HeadlinesBriefing favicon HeadlinesBriefing.com

Google's Gemma 4 12B runs on laptops with 16GB RAM

Ars Technica •
×

Google unveiled the Gemma 4 12B model, a 12‑billion‑parameter LLM that can run on any laptop equipped with 16GB RAM. Despite half the size of the 26‑billion‑parameter sibling, it handles multistep reasoning and agentic workflows previously reserved for larger variants. The release targets developers who want high‑end AI without cloud reliance.

A new Multi‑Token Prediction (MTP) drafter exploits idle cycles to forecast multiple future tokens, boosting speed and efficiency. Google also stripped away heavyweight encoders: vision inputs pass through a single‑matrix embedding with positional data, while raw audio maps directly onto text token vectors. The result is lower latency and memory use across all modalities.

The model is instantly testable in LM Studio, Google AI Edge Gallery and similar front‑ends, and the 18‑GB weight file is downloadable from Kaggle and Hugging Face. By fitting on consumer hardware, Gemma 4 12B democratizes access to sophisticated generative AI, pressuring cloud‑centric providers to reconsider pricing and performance trade‑offs.
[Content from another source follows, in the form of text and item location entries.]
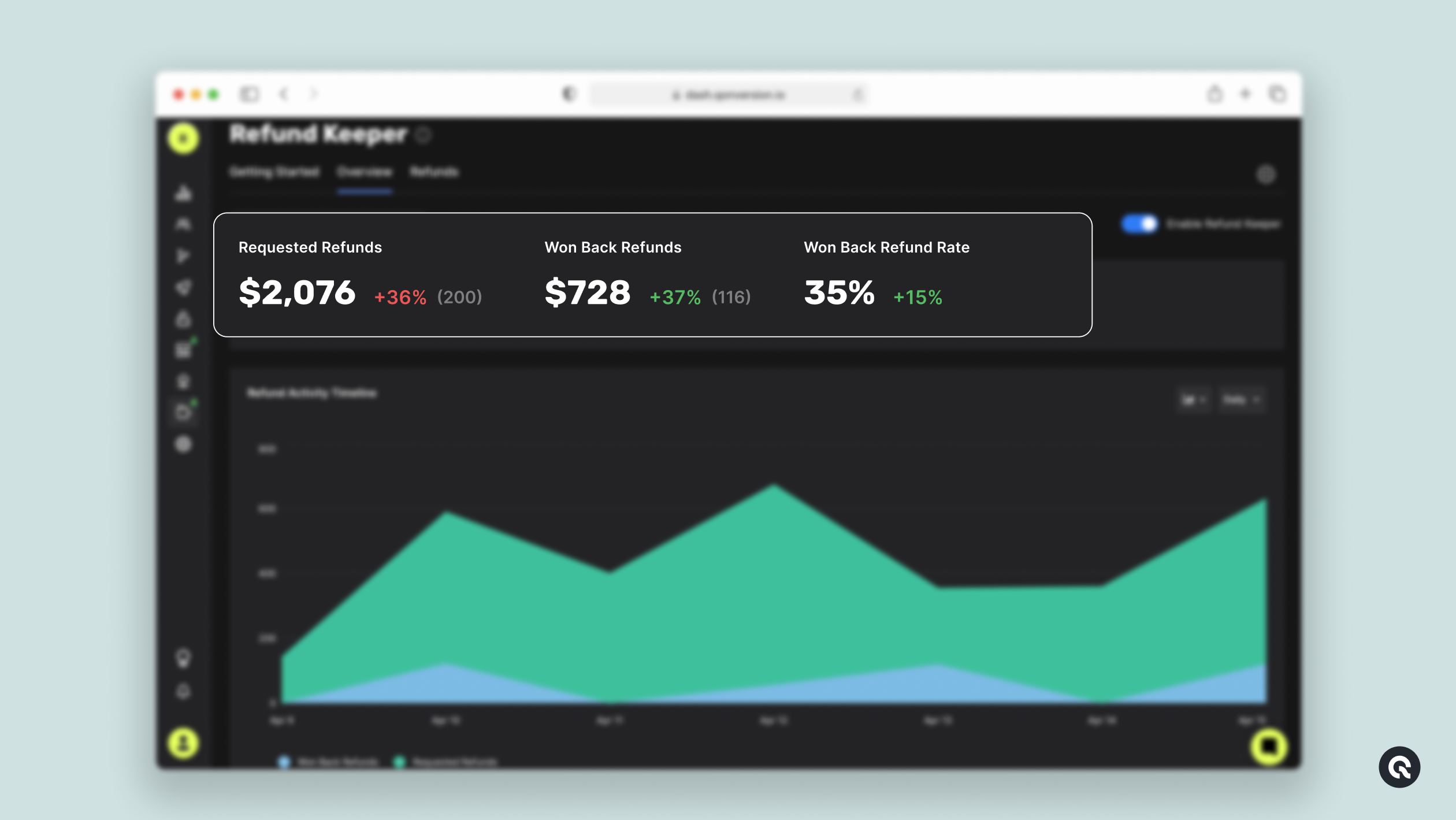Open the yellow user avatar at bottom left

[x=183, y=743]
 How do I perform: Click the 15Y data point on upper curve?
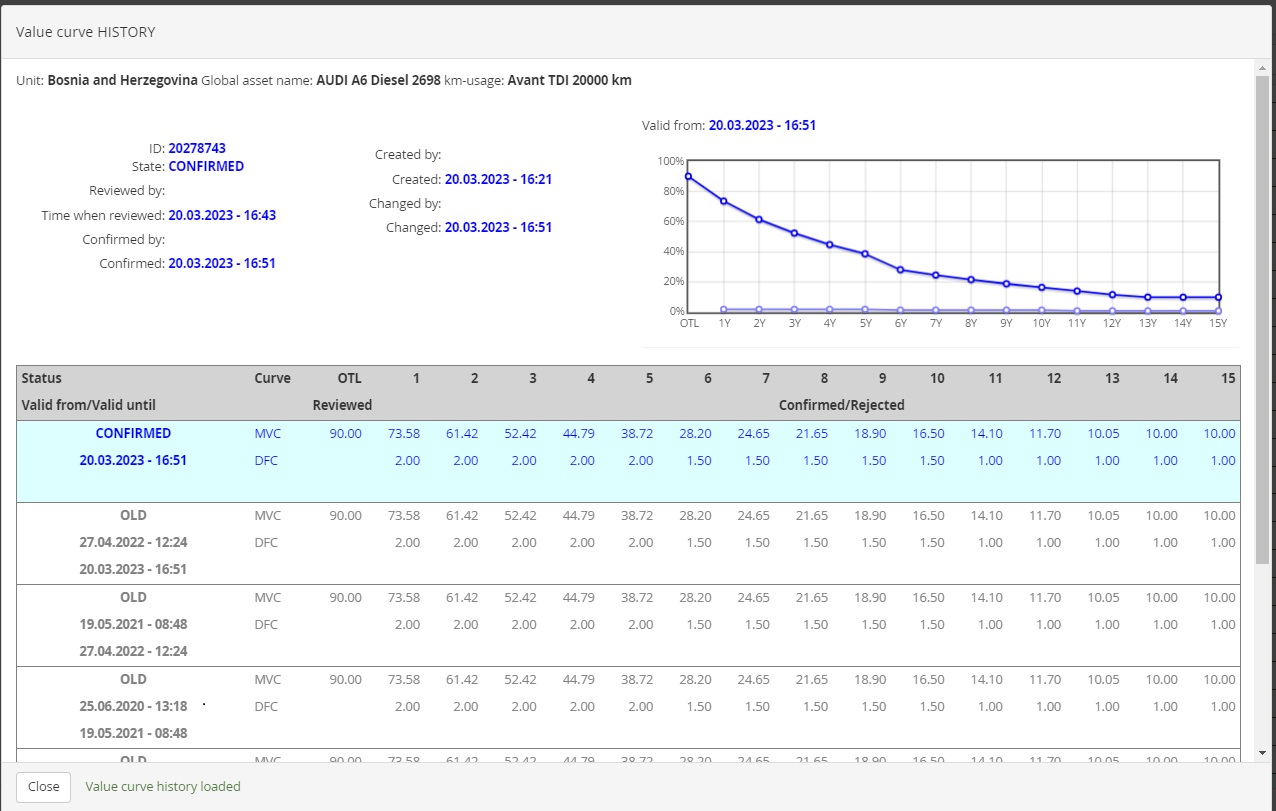click(x=1219, y=297)
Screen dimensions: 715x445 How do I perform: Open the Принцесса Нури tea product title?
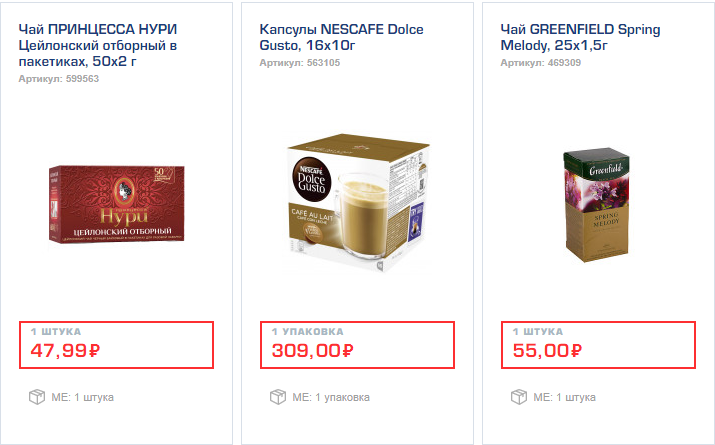click(x=98, y=45)
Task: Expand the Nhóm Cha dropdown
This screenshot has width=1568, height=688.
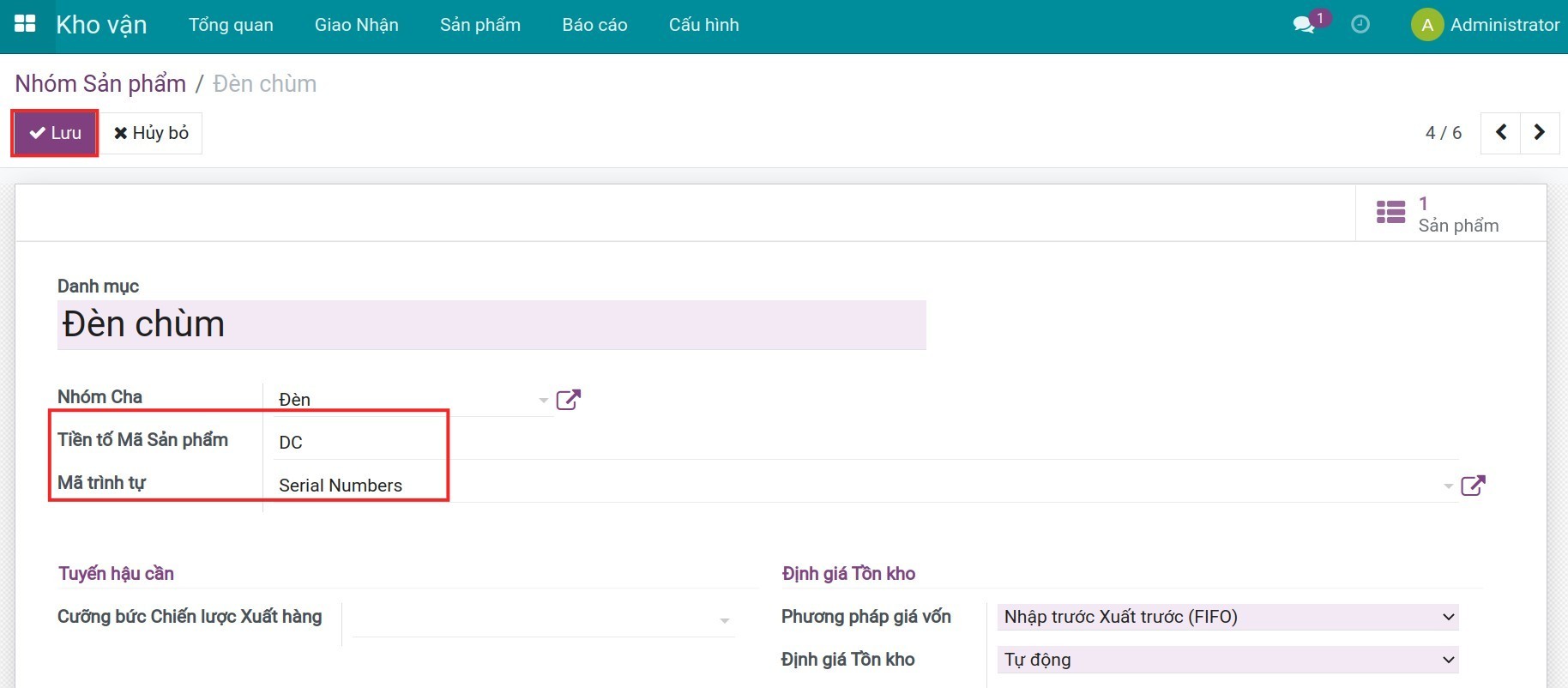Action: pos(543,400)
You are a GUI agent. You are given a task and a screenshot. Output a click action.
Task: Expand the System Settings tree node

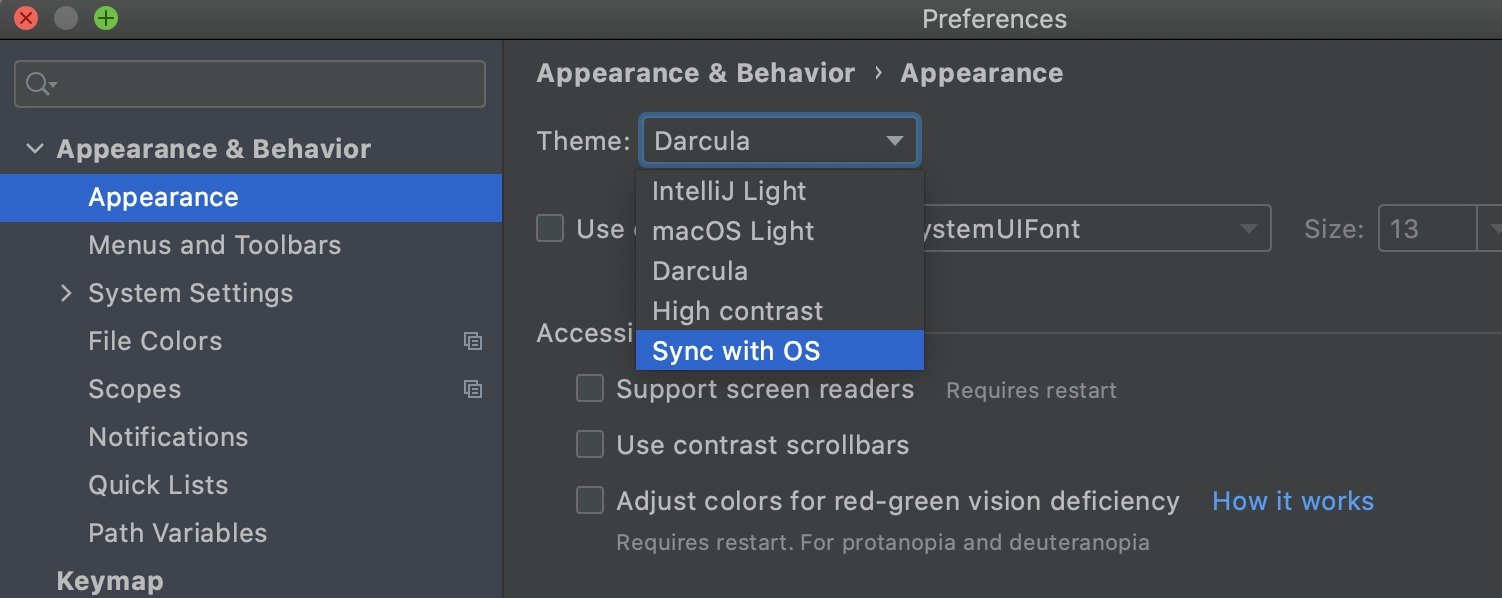tap(66, 293)
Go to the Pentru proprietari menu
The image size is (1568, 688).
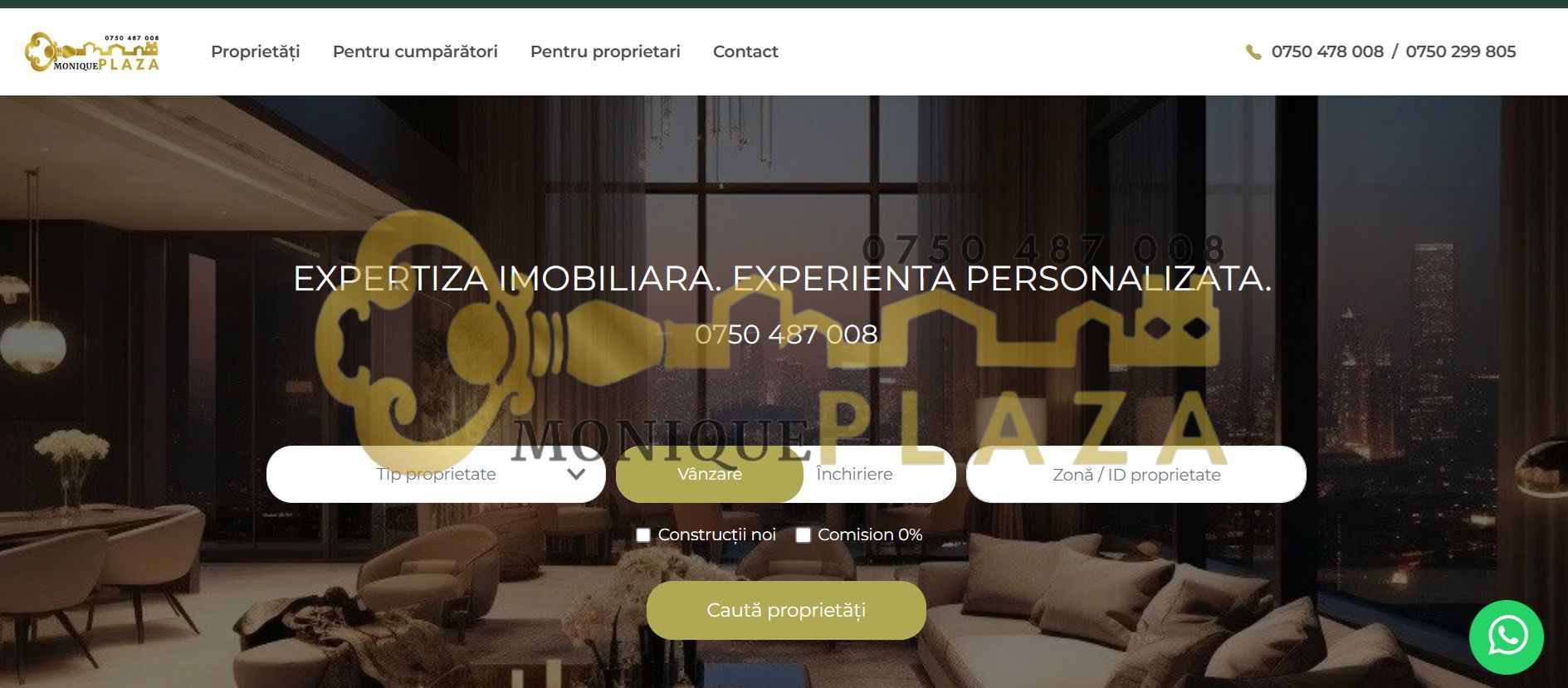coord(605,51)
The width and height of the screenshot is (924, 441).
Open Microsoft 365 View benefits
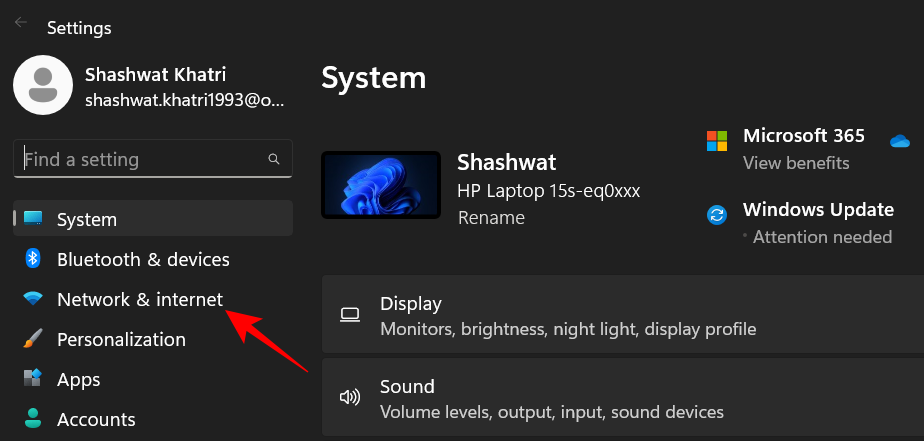[796, 163]
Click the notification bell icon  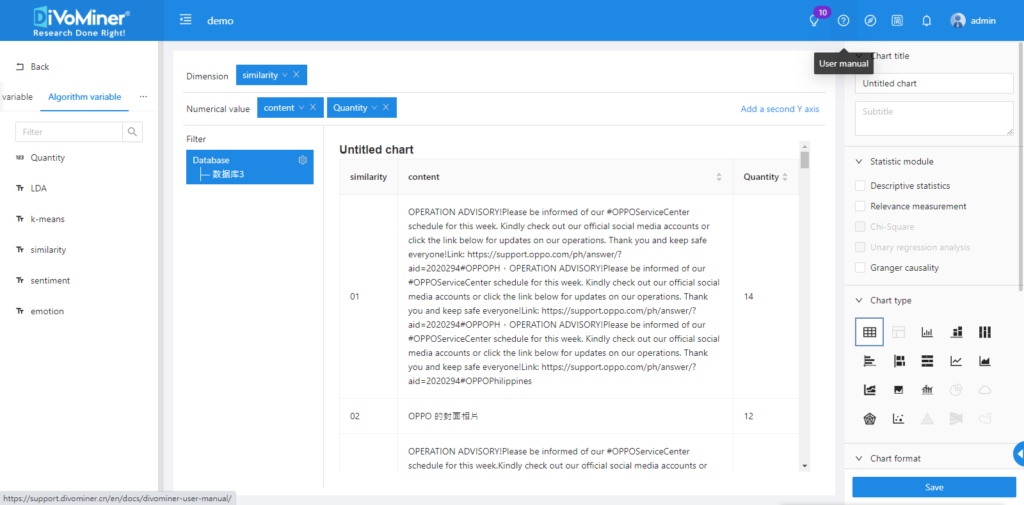[926, 20]
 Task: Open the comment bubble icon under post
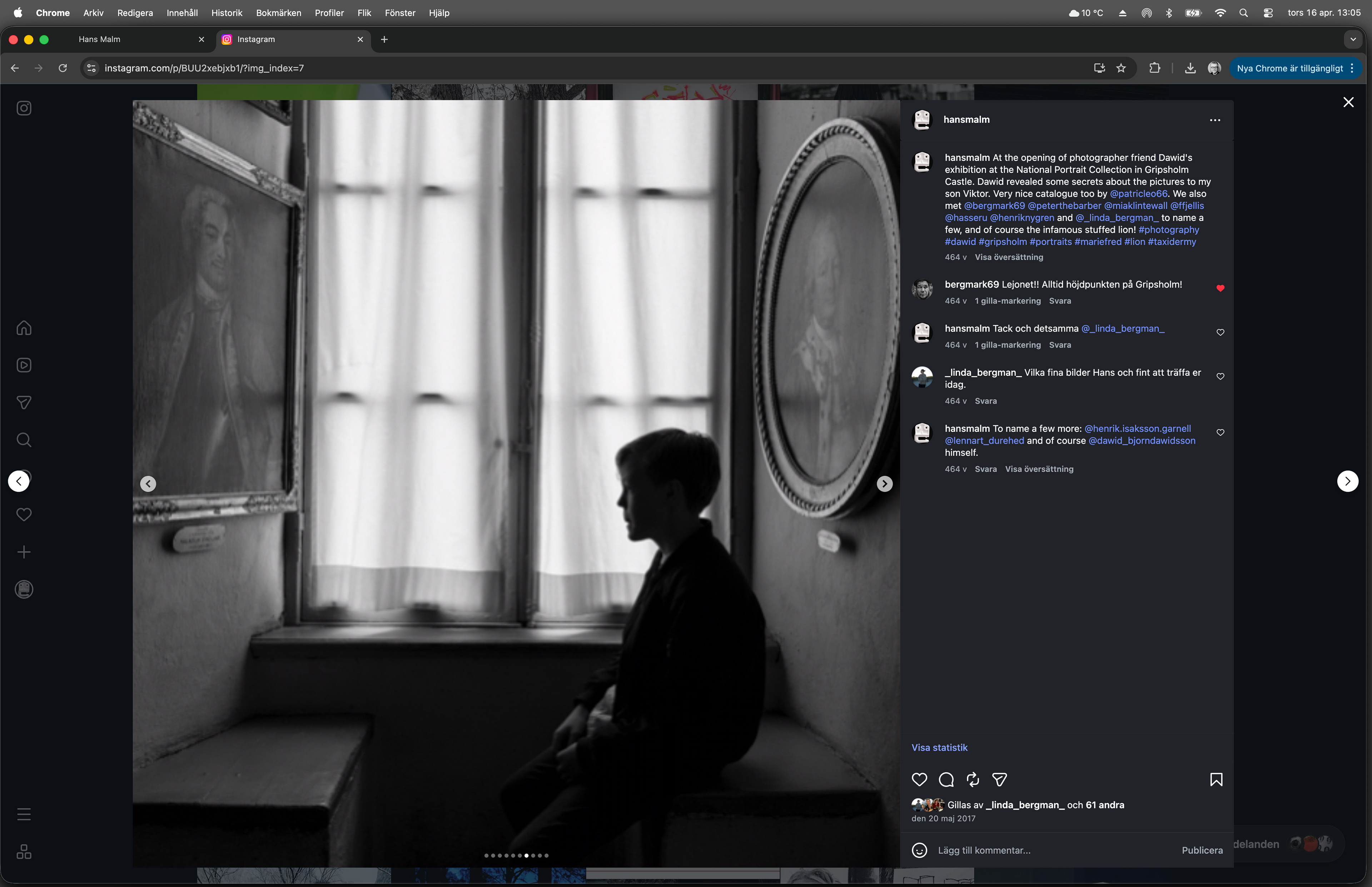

Local deployment lowers data‑privacy risks and cuts operational costs for enterprises experimenting with AI assistants, code generators, or image analysis pipelines. Competitors such as Meta and Microsoft have released similar edge‑optimized models, but Google’s combined MTP and streamlined multimodal stack gives Gemma 4 12B a performance edge on modest hardware. The move signals a shift toward on‑device intelligence.